Aim of the exercise »
Rewrite the stretch of lines from the beginning through the line containing "table-header-row: 美国站 2024.01.01更新 Total Top 1% Top 5% Top… is", replacing "location" with "position" and keeping everything else the same.

Segment Start: Extracted information

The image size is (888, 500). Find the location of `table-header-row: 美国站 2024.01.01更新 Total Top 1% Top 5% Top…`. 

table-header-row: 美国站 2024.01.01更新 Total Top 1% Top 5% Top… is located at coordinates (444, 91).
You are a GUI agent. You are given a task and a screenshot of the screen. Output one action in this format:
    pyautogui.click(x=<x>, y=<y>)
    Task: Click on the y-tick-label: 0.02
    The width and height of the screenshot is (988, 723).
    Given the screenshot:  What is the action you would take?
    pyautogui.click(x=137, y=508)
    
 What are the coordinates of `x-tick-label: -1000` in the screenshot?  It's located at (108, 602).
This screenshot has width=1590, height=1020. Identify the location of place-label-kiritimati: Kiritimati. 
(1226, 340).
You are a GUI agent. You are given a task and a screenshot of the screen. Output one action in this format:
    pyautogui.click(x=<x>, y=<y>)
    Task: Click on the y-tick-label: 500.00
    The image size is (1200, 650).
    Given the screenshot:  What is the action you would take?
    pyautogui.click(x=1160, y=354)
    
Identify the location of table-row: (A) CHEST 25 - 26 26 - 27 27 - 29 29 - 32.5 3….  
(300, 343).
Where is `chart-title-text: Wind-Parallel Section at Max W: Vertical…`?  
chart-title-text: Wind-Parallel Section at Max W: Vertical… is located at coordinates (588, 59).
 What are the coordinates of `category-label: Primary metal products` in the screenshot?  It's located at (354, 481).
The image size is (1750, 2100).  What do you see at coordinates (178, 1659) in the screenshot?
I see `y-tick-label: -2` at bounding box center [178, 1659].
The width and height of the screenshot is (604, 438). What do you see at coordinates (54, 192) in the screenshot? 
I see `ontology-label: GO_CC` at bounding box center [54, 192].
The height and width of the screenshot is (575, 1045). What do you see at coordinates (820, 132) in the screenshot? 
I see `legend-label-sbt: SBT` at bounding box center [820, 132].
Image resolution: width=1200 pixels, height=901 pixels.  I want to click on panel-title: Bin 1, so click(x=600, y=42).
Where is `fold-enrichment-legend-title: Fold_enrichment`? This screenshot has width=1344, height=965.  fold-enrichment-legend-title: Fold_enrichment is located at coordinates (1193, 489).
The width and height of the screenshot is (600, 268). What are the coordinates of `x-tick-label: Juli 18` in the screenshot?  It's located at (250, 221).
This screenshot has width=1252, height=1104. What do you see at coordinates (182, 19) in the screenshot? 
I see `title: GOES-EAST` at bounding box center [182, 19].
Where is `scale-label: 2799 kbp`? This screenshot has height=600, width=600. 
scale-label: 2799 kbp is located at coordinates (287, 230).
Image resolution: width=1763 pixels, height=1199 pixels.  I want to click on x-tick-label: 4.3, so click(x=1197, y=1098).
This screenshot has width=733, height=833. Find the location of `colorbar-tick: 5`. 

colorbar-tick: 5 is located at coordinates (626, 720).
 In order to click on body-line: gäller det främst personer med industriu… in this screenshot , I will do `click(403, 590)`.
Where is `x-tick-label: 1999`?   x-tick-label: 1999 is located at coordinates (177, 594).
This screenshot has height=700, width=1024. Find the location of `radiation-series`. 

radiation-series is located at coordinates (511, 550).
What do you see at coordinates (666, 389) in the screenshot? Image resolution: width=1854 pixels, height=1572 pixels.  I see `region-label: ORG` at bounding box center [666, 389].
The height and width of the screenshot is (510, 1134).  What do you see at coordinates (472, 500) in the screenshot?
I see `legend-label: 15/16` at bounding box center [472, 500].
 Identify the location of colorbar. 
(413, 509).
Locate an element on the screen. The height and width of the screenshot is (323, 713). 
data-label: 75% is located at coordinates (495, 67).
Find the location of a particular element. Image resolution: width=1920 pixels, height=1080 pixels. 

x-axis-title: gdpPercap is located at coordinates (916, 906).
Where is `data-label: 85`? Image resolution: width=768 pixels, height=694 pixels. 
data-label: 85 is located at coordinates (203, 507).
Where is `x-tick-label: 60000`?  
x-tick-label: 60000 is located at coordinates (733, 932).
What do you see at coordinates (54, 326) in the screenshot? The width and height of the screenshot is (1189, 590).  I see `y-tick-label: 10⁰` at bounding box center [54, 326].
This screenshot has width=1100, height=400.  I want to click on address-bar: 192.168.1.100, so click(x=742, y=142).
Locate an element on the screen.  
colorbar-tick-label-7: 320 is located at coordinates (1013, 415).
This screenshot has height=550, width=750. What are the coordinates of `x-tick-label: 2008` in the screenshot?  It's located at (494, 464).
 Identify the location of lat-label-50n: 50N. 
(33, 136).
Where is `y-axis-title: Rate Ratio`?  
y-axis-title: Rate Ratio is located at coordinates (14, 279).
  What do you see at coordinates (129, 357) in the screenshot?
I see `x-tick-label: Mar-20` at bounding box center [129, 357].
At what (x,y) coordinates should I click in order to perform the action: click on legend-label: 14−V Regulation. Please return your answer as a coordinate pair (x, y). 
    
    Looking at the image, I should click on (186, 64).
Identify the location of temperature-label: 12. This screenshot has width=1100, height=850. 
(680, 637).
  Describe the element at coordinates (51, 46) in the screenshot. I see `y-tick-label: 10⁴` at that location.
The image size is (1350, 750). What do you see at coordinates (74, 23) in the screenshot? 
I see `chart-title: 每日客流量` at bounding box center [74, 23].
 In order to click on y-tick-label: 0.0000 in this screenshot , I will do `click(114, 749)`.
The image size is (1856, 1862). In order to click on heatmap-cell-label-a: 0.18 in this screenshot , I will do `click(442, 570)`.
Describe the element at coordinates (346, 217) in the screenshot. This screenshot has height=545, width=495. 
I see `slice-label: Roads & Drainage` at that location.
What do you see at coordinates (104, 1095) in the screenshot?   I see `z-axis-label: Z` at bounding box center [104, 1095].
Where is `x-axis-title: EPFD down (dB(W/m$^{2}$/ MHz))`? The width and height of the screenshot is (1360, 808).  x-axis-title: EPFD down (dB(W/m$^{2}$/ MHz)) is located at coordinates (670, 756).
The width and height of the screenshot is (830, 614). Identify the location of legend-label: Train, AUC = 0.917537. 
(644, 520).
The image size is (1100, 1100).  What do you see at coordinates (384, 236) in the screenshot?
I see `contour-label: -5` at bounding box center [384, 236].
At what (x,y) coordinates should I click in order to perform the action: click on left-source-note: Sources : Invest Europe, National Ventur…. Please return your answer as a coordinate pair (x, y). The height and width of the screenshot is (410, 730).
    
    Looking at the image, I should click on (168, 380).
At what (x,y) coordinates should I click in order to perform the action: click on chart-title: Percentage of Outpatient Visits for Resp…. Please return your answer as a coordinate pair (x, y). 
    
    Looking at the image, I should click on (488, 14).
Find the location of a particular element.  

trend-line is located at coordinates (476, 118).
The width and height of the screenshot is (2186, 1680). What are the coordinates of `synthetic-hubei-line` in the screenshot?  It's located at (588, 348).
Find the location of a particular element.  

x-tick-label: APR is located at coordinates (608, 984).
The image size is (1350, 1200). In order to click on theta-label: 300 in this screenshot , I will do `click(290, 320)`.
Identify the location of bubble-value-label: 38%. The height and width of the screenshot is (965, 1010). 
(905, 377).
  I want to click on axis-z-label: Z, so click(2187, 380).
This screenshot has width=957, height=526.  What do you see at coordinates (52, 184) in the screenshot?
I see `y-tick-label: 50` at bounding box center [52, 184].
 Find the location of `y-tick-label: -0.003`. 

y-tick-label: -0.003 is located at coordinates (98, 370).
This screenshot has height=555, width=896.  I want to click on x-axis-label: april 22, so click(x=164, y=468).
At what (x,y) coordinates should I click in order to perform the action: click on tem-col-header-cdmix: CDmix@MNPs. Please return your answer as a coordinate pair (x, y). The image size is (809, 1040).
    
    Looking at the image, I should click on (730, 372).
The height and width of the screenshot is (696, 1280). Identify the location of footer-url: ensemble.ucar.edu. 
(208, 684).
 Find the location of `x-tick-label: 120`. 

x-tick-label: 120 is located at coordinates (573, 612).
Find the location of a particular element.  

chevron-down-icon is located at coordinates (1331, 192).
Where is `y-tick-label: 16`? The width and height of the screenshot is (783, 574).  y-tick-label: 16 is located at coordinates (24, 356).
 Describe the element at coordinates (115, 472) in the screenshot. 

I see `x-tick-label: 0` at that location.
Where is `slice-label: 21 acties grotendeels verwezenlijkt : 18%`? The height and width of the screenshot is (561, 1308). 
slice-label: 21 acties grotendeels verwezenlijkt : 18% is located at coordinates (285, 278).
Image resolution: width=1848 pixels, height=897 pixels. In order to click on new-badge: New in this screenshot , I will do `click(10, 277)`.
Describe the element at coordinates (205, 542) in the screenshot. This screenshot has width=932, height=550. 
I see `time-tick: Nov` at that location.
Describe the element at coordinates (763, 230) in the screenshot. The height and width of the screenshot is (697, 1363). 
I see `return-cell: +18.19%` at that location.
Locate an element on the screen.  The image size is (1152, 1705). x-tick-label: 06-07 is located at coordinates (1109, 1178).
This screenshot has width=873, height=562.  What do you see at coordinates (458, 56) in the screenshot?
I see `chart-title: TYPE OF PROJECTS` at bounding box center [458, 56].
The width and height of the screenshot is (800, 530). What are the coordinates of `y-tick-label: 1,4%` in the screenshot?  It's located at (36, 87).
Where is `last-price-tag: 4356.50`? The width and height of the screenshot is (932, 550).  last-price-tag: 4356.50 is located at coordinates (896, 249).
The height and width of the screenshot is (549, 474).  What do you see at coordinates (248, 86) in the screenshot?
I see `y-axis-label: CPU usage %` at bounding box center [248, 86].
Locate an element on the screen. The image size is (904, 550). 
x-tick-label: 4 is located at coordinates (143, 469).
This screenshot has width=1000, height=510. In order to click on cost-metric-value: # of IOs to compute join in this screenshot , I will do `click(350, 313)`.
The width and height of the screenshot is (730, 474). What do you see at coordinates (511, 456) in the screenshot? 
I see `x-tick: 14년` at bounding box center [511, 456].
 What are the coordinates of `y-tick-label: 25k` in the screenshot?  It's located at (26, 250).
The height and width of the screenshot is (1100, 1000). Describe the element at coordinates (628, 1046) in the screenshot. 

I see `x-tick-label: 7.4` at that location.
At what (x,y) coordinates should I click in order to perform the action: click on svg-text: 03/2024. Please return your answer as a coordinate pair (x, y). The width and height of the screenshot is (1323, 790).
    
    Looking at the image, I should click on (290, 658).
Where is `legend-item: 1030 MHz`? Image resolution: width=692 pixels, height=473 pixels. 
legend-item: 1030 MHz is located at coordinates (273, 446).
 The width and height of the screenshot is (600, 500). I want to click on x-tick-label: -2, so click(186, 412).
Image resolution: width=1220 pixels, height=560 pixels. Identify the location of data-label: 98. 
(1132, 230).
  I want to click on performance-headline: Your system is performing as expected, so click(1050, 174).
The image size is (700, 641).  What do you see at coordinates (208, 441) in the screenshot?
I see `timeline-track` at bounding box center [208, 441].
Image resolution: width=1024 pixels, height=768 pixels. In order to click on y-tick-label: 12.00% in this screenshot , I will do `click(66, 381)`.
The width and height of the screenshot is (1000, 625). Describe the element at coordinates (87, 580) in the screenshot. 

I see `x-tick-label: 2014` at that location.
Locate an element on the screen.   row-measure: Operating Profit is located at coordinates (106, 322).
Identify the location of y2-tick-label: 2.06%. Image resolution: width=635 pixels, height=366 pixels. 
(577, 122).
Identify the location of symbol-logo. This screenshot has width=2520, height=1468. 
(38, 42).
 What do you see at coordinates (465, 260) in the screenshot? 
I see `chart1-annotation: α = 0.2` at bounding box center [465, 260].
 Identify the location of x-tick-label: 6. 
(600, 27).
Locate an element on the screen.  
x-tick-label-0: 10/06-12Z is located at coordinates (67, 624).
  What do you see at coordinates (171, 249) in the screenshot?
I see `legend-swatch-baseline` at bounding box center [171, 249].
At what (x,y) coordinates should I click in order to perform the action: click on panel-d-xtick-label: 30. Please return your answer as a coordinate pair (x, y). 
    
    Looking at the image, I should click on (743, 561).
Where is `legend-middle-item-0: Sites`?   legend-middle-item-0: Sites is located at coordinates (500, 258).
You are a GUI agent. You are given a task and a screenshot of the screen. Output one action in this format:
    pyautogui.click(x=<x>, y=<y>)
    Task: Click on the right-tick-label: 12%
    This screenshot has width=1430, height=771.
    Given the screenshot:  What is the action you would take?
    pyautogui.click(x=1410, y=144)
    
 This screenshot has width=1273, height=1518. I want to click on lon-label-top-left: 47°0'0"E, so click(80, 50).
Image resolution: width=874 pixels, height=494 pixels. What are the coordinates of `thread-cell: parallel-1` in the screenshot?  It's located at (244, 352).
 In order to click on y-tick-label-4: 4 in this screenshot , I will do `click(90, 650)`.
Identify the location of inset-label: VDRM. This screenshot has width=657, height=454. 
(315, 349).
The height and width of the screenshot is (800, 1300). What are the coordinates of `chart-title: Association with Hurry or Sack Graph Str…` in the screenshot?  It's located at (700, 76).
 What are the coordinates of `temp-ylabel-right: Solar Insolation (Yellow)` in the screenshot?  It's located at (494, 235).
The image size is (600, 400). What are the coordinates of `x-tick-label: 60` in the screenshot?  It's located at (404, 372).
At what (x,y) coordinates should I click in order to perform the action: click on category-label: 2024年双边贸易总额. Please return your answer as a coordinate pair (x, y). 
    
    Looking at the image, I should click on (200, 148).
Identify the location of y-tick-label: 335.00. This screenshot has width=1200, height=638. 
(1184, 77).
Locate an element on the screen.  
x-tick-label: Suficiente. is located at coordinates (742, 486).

Segment End: Extracted information

Expected answer »
The image size is (888, 500). Find the position of `table-header-row: 美国站 2024.01.01更新 Total Top 1% Top 5% Top…`. 

table-header-row: 美国站 2024.01.01更新 Total Top 1% Top 5% Top… is located at coordinates (444, 91).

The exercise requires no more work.